Geumneung and Hyeopjae beaches.
These are what they are. Beautiful in all seasons. Shallow waters in compacted white sand spread generously with more sand than people space. Geumneung is much smaller to the south, but Course No. 14 goes along the coast on approach and there are several spots to enjoy before actually hitting the beach. The course also goes the way of the connection path between the two beaches.

▲ Photo by Steve Oberhauser

Hallim’s colors. Port towns are usually raucous with behavior. Hallim is no exception. There’s a bit of a non-local flare as more and more jobs in the fishing industry are not done by Koreans, rather gone to darker-skinned migrants doing the dirty, dangerous and difficult occupations.

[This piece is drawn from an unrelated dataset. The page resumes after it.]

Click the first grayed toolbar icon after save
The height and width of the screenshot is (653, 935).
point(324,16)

Hallim is three shakes vibrant, two shakes grit, and one shake surprise. At the end of Course No. 14 sits the ferry terminal for Biyangdo. For 4,000 won roundtrip, a passenger can leave Hallim daily at 9 a.m., for a 14-minute ride to Biyangdo. The boat next departs the island at 3:16 p.m. On Saturday, there is an additional departure from Hallim at noon. A marvelously clean ferry terminal, probably since it sees little use.

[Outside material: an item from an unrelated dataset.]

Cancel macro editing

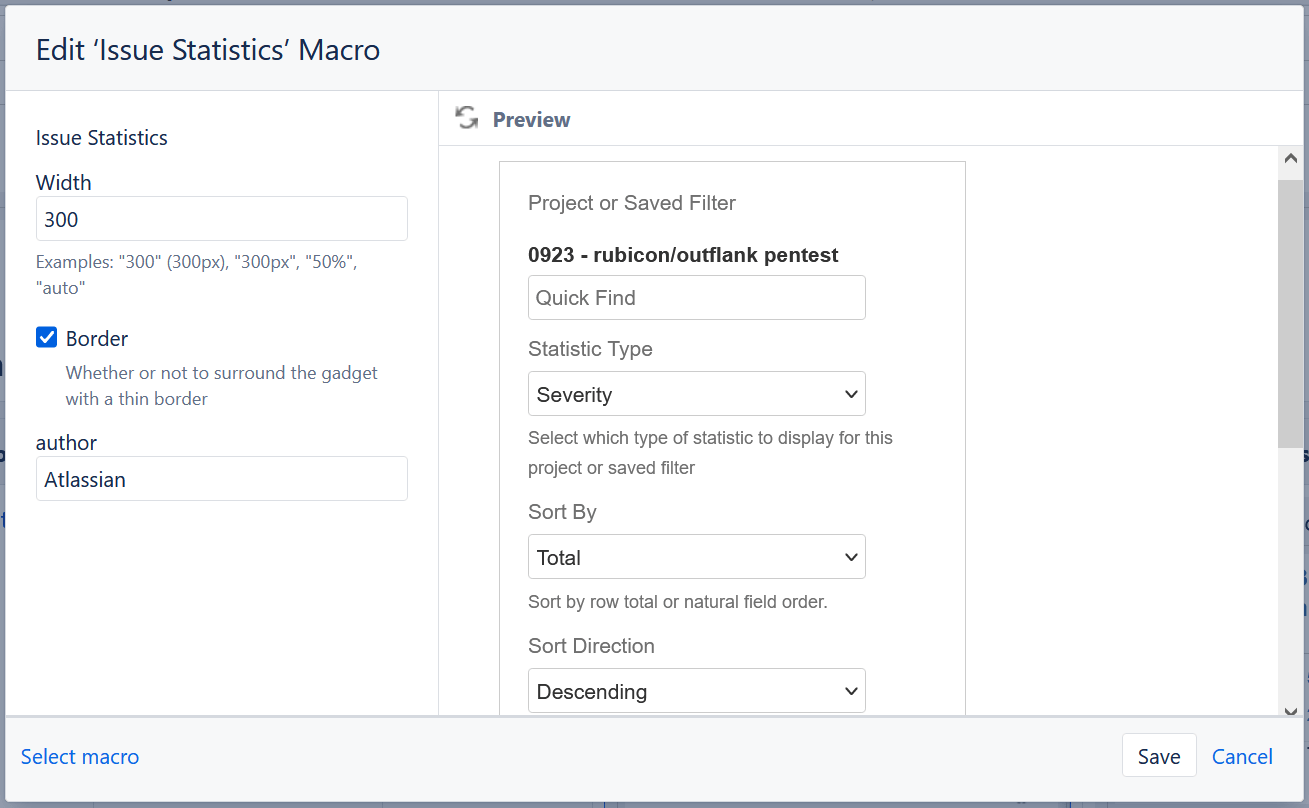pyautogui.click(x=1242, y=757)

Sling bag contents. I’ve never been a gear guy. This is it, for the public record. The last of what I am carrying for the Olle trip revealed. I have gone through my green bag, and the towel. The third item I am carrying, and most important, is a sling bag. It used to hold a tent, and has Camptown written on the outside in orange letters. Inside this bag are many things such as a smaller clean clothes bag, holding two small towels and disposable men’s innerwear and socks. All other loose clothes in the sling bag are swimming trunks, T-shirt, short-sleeved collared shirt, and Miller Lite pajama pants. Next, I have a pink plastic bag and water bottle, two safety kits, two hygiene kits, an umbrella and a wallet. Everything together, the two bags and towel, weigh maybe seven kilograms or about 15 pounds.

Inside the pink plastic bag and water bottle. The pink plastic bag holds five things: an emergency wind-up light source, compass-mirror-dry storage device, Aquatabs (water purification tablets), all-in-one spoon, fork, knife, and bottle opener tool, and last, a whistle-compass-flashlight combination device. Inside the water bottle is two ponchos, one emergency heat blanket, waterproof matches, flashlight, extra AAA batteries, and a small fold-out gadget with a knife, scissors and nail filer.

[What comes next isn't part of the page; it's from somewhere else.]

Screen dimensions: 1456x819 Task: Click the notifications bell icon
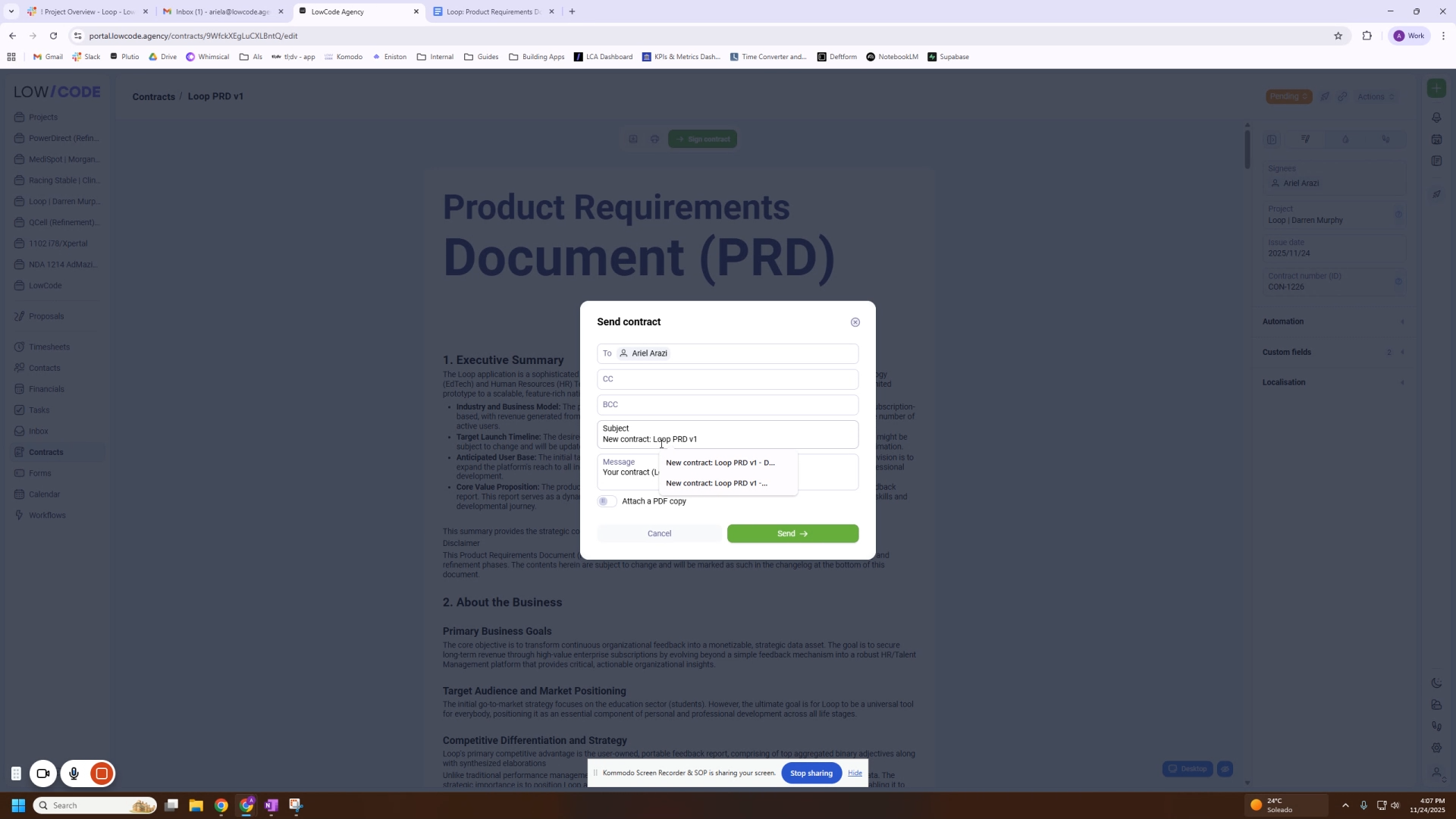coord(1436,118)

Inside the two safety kits. Basic, what you can imagine. Spare set of contacts, plastic gloves, Band-Aids in all shapes and sizes, anti-septic ointment and tweezers, different gauze and wraps, tape, insect and spider bite ointment, various alcohol sterilization packs, anti-snake venom (just kidding on the last one).

Inside the hygiene kits. Various soaps and shampoo, lotion, deodorant, bug spray, bug lotion, about 20 anti-septic towelettes, dental floss, contact lens case, contact cleaners, glasses, glasses case, glasses cleaner, cotton swabs, and toilet paper.

▲ Photo by Steve Oberhauser

The rest. Friday is a rest day. The weather is ominous and it looks like a visit to Biyangdo will not be possible. I will give a full report on the dying state of saunas and tangs outside Jeju’s two major cities, soon, where I spend a lot of my off time. So, four days remain with five courses to cover. Course Nos. 15, 16 and 17 (finish at Dongmun Market in Jeju City) together on Saturday and Sunday; Monday will be the newest Olle Course, No. 19 from Jocheon to Gimnyeong (with long connection walks both ways); and finally, Tuesday, Chujado’s undulating course along with special appearances by Jeju Weekly co-workers. Finish Part 1 of Hike Jeju.